=== Prompt 1 ===
Decide whether each statement agrees with the column, answering yes or no and quoting the words of the column that settle it. (a) Bensimon said he was never good at giving direction day by day. (b) "Raving" was screened at the Tribeca Film Festival on Wednesday night. (c) Glamour holds the TV exclusive on the Bitten collection.
=== Prompt 2 ===
Rewrite the part of the column between "GLAMOUR GIRL: Though" and "show this summer.", inclusive, changing "June issue" to "July issue".
=== Prompt 3 ===
List every person the column calls a socialite.

=== Given passage ===
****************************************
DINNER AND A MOVIE: Gilles Bensimon, international creative director of Elle, admitted at a dinner on Wednesday that management was never his strong suit. Alluding to his previous position of publication director of Elle, he said, “I was never good with giving direction, day by day. I never asked to be director of a magazine. I was only photography director. The first day I got the position…I go, ‘oh my gosh that’s a mistake.'” But since he has more free time now that Joe Zee is handling the day-to-day operations as creative director, Bensimon said he wants to work on photography projects, such as art videos and books. He joined Elle and Emporio Armani as they toasted the magazine’s first foray into the movie business Wednesday night with a screening and dinner for “Raving,” a short film written and directed by Julia Stiles. The movie, about two strangers in New York whose chance meeting changes both of their lives, was screened at The Box for Wynton Marsalis, Vanessa Carlton, Moby and socialites Tinsley Mortimer, Olivia Chantecaille, Allison Sarofim, Lauren Davis and Jessica Joffe, among others. Before feasting on filet mignon and spinach salad, Stiles spoke about the challenge of writing and directing as well as acting in a film. “When you write and direct something, you’re involved at a much earlier stage for much longer than you are when you’re acting. When you’re acting, you just come on the set to fulfill a director’s vision,” she said. “This is really like my baby.” “Raving” will be shown at the Tribeca Film Festival. — Stephanie D. Smith

GLAMOUR GIRL: Though several blogs have unveiled looks from Sarah Jessica Parker‘s new clothing line Bitten, Glamour will provide the first “official” look in its June issue, where the “Sex and the City” actress will be featured on the cover and interviewed inside. Glamour has the print exclusive on the new collection, while sources said “The Oprah Winfrey Show” has the TV exclusive and still expects to air a show this summer.
****************************************
[Rows of pointing data]
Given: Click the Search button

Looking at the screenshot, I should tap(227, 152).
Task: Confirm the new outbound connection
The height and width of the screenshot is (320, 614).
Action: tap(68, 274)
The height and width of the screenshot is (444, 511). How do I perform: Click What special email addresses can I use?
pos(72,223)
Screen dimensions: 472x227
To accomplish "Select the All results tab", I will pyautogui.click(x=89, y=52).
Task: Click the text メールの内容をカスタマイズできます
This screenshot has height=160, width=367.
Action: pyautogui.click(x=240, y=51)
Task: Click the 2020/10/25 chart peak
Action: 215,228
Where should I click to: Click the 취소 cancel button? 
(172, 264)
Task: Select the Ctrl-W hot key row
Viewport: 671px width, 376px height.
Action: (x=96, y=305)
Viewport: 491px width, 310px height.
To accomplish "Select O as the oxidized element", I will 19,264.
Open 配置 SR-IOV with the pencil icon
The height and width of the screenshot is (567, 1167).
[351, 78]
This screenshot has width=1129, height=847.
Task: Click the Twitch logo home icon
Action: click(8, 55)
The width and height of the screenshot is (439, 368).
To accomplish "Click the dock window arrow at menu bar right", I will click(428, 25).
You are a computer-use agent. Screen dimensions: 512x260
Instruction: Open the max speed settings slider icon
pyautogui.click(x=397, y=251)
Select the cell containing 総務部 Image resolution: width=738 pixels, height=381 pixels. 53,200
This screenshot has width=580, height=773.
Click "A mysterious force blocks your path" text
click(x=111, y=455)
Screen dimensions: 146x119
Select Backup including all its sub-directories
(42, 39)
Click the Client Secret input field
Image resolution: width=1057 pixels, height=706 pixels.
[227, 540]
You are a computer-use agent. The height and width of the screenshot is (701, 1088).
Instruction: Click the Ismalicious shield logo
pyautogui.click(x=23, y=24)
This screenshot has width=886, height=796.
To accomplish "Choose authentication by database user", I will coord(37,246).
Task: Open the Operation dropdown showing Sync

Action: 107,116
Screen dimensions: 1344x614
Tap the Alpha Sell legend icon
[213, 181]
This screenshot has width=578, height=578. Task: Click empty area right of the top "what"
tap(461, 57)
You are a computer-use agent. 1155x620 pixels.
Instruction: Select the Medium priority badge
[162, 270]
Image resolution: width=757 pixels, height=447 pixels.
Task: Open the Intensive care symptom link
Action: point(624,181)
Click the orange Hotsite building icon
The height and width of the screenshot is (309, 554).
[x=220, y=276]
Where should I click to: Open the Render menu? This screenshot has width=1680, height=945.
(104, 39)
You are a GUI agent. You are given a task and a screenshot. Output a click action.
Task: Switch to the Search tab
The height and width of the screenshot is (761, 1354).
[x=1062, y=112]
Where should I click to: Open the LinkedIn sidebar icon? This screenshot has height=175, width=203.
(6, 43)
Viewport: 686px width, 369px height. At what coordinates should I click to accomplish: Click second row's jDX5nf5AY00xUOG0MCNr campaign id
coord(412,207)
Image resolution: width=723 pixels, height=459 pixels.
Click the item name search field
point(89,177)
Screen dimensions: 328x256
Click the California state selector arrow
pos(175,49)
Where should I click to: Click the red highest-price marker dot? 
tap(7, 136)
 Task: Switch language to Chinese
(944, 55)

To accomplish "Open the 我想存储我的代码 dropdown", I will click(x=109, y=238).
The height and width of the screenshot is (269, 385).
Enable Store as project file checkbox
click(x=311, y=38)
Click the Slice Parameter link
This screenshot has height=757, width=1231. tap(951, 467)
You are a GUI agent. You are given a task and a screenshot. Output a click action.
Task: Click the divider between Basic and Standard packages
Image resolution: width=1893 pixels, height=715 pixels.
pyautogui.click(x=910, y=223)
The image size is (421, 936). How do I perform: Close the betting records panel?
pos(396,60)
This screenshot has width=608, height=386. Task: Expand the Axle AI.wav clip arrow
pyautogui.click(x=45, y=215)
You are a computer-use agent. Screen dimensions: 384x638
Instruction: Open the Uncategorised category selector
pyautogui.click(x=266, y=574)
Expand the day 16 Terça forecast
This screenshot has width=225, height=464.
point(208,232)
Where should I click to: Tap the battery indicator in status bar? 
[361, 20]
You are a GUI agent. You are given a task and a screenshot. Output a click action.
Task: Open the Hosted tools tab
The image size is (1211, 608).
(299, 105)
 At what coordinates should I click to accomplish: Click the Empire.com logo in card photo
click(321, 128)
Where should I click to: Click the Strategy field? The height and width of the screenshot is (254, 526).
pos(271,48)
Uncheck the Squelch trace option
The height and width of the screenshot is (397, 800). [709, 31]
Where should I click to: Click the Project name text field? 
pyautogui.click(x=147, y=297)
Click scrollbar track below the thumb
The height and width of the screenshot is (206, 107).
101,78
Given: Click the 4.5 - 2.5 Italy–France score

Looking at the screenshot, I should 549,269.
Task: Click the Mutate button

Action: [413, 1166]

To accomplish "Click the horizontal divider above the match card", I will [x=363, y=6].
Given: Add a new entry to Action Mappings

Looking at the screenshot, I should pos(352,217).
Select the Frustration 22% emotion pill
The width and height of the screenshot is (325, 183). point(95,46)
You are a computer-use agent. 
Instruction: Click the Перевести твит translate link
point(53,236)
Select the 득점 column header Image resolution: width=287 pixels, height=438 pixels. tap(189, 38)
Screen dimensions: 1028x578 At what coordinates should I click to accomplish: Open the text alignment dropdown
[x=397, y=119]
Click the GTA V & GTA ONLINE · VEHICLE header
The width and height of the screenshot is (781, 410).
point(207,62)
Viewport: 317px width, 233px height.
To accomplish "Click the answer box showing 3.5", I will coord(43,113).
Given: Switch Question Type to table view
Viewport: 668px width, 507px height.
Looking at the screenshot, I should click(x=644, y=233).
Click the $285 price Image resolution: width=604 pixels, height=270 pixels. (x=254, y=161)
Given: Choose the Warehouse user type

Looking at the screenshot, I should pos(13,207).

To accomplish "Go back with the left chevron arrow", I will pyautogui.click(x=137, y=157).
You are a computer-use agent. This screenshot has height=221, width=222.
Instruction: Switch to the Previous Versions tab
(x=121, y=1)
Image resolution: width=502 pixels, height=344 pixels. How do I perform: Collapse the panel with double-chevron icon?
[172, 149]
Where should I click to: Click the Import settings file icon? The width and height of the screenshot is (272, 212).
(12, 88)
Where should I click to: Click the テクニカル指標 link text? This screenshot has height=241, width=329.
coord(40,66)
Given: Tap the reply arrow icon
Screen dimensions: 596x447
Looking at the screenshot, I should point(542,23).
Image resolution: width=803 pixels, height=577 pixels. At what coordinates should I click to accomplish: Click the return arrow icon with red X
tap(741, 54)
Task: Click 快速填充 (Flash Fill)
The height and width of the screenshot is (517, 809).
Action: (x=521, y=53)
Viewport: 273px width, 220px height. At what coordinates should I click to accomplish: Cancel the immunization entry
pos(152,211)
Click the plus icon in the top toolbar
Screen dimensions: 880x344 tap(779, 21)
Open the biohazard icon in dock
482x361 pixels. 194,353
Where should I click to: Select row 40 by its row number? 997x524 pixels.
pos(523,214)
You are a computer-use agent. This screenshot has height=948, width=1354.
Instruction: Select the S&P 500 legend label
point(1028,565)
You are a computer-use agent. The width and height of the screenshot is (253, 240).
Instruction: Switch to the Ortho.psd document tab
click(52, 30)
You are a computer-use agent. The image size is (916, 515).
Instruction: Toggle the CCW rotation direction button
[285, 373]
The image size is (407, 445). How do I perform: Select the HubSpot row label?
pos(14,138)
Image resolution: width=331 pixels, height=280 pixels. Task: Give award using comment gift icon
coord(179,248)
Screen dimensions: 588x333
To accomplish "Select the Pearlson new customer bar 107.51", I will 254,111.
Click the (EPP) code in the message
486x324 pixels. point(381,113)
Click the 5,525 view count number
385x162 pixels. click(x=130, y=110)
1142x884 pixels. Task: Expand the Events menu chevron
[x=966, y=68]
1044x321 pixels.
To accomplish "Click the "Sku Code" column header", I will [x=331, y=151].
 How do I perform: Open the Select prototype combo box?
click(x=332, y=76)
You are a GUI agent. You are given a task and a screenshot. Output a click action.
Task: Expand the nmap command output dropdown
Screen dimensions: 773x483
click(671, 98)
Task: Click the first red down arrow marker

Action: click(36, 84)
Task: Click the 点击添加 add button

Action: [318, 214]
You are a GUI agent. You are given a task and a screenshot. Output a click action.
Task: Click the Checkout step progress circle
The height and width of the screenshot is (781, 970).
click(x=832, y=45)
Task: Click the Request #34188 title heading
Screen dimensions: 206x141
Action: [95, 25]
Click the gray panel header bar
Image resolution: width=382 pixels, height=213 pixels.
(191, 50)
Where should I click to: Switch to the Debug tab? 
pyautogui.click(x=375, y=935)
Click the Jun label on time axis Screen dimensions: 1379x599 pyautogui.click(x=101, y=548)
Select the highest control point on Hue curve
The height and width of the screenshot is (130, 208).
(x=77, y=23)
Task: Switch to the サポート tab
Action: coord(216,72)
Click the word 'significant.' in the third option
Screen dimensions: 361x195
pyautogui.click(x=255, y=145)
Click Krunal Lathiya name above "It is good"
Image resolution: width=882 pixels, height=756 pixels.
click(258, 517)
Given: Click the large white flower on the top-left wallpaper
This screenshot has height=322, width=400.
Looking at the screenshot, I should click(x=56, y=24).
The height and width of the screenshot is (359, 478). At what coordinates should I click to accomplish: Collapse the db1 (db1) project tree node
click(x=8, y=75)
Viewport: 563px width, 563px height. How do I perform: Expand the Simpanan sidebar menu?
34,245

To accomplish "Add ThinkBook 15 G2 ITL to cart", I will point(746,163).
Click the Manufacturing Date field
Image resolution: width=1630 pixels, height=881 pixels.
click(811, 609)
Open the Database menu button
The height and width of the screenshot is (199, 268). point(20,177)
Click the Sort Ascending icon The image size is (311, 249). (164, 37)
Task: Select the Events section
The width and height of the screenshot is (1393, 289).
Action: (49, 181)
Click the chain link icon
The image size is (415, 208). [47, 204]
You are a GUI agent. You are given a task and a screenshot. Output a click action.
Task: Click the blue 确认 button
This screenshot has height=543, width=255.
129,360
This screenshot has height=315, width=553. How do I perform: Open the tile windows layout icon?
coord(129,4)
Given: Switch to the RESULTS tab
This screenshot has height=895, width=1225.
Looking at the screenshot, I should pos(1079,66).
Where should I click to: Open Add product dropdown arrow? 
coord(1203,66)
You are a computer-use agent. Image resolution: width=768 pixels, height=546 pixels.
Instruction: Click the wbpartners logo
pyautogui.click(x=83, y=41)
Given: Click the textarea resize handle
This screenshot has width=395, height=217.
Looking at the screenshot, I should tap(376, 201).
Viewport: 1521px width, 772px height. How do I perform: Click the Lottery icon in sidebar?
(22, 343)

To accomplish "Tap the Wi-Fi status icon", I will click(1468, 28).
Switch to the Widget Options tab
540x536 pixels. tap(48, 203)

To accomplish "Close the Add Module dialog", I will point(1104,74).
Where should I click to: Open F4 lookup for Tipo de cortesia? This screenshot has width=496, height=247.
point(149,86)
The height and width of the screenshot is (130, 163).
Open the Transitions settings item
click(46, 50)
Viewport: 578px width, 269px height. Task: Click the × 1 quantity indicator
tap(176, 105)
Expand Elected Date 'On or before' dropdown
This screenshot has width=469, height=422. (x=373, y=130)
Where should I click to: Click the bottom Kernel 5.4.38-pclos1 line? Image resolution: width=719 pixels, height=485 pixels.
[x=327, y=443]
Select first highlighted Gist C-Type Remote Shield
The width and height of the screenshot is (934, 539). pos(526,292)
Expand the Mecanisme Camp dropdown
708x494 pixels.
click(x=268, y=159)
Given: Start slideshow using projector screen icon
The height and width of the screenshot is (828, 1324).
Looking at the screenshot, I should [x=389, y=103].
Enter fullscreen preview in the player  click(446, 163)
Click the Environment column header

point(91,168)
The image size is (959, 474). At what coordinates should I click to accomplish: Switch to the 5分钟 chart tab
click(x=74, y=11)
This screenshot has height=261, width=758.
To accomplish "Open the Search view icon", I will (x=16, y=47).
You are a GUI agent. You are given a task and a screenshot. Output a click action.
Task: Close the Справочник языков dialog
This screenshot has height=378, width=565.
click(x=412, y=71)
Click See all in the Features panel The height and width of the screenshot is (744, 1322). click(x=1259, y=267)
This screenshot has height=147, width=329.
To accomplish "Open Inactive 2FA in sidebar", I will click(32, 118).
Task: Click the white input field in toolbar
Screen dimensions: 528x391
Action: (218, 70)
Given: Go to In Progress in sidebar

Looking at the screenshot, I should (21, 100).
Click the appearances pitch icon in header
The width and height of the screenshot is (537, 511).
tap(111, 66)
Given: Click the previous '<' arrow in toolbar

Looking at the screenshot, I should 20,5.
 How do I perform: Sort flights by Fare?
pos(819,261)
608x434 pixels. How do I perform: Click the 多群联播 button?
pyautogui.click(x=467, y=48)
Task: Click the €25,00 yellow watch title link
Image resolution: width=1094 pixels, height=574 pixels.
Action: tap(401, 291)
****************************************
=== Task output 1 ===
(a) Yes: "I was never good with giving direction, day by day."
(b) No: "was screened at The Box" and "“Raving” will be shown at the Tribeca Film Festival."
(c) No: "Glamour has the print exclusive on the new collection, while sources said “The Oprah Winfrey Show” has the TV exclusive"

=== Task output 2 ===
GLAMOUR GIRL: Though several blogs have unveiled looks from Sarah Jessica Parker‘s new clothing line Bitten, Glamour will provide the first “official” look in its July issue, where the “Sex and the City” actress will be featured on the cover and interviewed inside. Glamour has the print exclusive on the new collection, while sources said “The Oprah Winfrey Show” has the TV exclusive and still expects to air a show this summer.

=== Task output 3 ===
Tinsley Mortimer, Olivia Chantecaille, Allison Sarofim, Lauren Davis, Jessica Joffe